Près de deux mois après avoir balayé la région, l’impact de l’Hurricane Melissa continue de se faire sentir cruellement. En Haïti et ailleurs dans les Caraïbes, une crise humanitaire majeure s’installe dans la durée, laissant des milliers de survivants sans abri et confrontés à une insécurité alimentaire grandissante alors que l’aide internationale peine à couvrir l’immensité des besoins.

Des cicatrices encore vives à Petit-Goâve

À Petit-Goâve, dans le sud d’Haïti, les stigmates de la catastrophe sont omniprésents. Amizia Renotte, assise sur les débris de ce qui fut sa maison, pointe du doigt un amas de terre laissé par les inondations. Sa demeure a été anéantie lorsque les bandes extérieures de l’ouragan de catégorie 5 ont frappé la région fin octobre.

« Nous avons couru. Nous n’avons rien pu sauver », se remémore-t-elle, évoquant son réveil brutal au milieu de la nuit, encerclée par les eaux. Bien que la saison des ouragans soit officiellement terminée, la reconstruction semble hors de portée pour des milliers de sinistrés comme Amizia.

Le bilan humain en Haïti s’élève à au moins 43 morts, la majorité à Petit-Goâve. La ville, autrefois animée par ses agriculteurs et ses commerçants, est aujourd’hui étouffée par la boue. Le bruit des machines lourdes résonne alors que les équipes tentent de déblayer les débris charriés par la rivière La Digue, qui a emporté sur son passage enfants, véhicules et habitations.

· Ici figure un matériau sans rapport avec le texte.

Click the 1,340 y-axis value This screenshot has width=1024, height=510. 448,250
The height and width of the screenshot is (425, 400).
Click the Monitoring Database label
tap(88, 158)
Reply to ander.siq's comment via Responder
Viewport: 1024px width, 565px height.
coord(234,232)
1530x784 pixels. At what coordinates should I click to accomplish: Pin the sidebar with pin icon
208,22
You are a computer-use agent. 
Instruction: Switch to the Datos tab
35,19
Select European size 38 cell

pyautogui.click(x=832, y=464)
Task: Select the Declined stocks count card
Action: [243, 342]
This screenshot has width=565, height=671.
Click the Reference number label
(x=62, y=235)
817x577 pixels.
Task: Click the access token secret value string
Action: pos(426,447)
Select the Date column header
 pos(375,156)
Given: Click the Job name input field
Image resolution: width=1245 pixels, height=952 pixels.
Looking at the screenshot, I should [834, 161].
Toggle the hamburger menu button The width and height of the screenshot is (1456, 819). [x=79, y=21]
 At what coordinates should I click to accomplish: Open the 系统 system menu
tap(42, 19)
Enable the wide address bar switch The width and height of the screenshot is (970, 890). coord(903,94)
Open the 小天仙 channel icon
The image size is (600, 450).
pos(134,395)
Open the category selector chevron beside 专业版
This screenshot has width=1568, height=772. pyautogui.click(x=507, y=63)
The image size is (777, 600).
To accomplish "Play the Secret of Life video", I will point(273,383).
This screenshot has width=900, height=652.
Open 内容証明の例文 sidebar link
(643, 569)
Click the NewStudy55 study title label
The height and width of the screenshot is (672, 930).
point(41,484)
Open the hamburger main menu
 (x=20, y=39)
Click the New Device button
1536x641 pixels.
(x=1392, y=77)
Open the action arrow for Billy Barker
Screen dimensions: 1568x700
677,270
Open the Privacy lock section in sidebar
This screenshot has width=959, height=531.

L’ombre de la famine et l’urgence alimentaire

Au-delà des pertes matérielles, la faim guette. Lors d’une récente distribution de produits de base — pâtes, riz, beurre — la foule se pressait devant une petite épicerie locale. Parmi eux, Joceline Antoine, 37 ans, qui pleure la perte de cinq membres de sa famille. « Ma maison est détruite », confie-t-elle simplement.

Lola Castro, directrice régionale du Programme Alimentaire Mondial (PAM) de l’ONU, souligne que l’Hurricane Melissa a considérablement aggravé les crises préexistantes en Haïti. « Environ 5,3 millions de personnes ne mangent pas à leur faim chaque jour en Haïti. C’est un défi colossal », a-t-elle déclaré.

L’impact économique est désastreux pour cette communauté agricole qui dépendait des cultures de bananes plantains, de maïs et de haricots. « Ils ont perdu leurs revenus. Ils ont perdu leurs moyens de subsistance », alerte la responsable onusienne.

La Jamaïque et Cuba face au défi de la reconstruction

La Jamaïque voisine porte également le lourd héritage de la tempête, avec des dommages estimés à près de 8,4 milliards d’euros. Le bilan officiel fait état de 45 décès confirmés et de plusieurs disparus. Les autorités sanitaires s’inquiètent désormais de la propagation de maladies : 30 cas de leptospirose ont été confirmés et le tétanos a déjà fait une victime.

Pour faire face à l’urgence, notamment la restauration du réseau électrique prévue pour fin janvier, le gouvernement jamaïcain a obtenu un prêt d’environ 142 millions d’euros. Un plan de reconstruction plus vaste, soutenu par plusieurs institutions financières internationales dont le FMI et la Banque Mondiale, a été sécurisé à hauteur de 6,3 milliards d’euros sur trois ans.

À Cuba, bien qu’aucun décès direct n’ait été signalé grâce à l’évacuation préventive de 700 000 personnes, la situation reste précaire. Des milliers de résidents n’ont toujours pas pu regagner leur domicile.

Un appel au financement international

Au total, l’ONU estime que l’ouragan a affecté six millions de personnes dans les Caraïbes. Aujourd’hui, 1,3 million d’habitants de la région nécessitent une aide alimentaire ou sécuritaire immédiate. Le PAM, qui vient en aide à 725 000 d’entre eux, tire la sonnette d’alarme : son appel de fonds de 78 millions d’euros n’est financé qu’à hauteur de 50 %.